Stored items from a collection
▬▬▬▬▬▬
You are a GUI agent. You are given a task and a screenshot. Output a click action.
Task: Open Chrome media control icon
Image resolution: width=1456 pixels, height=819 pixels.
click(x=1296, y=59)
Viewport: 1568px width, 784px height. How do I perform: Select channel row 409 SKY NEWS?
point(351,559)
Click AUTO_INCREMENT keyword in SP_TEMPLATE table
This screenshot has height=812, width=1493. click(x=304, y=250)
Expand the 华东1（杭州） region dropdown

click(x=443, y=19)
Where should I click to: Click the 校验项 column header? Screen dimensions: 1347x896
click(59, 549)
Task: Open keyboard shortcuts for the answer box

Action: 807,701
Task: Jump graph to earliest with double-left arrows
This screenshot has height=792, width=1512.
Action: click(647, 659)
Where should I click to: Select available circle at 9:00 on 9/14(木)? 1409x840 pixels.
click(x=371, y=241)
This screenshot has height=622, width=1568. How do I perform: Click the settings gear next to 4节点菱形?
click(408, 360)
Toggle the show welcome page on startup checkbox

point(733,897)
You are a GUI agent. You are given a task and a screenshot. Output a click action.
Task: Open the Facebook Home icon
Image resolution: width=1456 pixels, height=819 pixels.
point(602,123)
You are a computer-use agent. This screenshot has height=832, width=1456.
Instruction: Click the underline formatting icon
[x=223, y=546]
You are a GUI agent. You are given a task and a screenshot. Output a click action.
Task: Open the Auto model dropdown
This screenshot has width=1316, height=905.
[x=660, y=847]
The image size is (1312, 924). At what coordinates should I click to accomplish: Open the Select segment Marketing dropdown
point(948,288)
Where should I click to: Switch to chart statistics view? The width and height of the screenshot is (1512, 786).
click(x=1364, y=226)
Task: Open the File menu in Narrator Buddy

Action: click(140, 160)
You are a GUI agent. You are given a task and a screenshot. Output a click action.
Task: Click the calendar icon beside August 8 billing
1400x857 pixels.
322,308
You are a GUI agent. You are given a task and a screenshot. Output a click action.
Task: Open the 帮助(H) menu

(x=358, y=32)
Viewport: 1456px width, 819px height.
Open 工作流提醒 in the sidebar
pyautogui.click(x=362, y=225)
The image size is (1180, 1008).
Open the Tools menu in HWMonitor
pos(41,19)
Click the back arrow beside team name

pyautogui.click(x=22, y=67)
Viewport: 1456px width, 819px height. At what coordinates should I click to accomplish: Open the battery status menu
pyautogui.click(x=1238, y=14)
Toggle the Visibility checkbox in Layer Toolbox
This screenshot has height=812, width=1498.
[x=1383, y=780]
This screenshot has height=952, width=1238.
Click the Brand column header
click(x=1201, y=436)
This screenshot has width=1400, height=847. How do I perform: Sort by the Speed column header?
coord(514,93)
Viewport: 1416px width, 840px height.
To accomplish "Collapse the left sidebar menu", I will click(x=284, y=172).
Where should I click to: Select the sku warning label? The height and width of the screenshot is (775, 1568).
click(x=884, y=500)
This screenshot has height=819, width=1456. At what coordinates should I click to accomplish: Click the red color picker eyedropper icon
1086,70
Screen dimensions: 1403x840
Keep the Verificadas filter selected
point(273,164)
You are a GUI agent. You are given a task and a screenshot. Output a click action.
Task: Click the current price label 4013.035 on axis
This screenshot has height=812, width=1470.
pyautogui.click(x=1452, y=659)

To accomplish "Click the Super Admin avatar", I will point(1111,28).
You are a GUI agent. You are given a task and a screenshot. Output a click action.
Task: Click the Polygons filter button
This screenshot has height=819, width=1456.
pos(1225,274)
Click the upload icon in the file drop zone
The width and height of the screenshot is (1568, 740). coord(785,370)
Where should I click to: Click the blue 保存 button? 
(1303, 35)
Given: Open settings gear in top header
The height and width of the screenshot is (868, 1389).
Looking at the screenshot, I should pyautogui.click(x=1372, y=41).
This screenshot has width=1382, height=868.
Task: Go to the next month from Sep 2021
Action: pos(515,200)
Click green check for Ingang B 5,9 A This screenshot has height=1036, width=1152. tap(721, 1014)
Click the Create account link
▬▬▬▬▬▬
--- TASK DESCRIPTION ---
In the data above, tally the lines holding "will" and answer with the figure only.

--- RESULT FOR THIS EXERCISE ---
2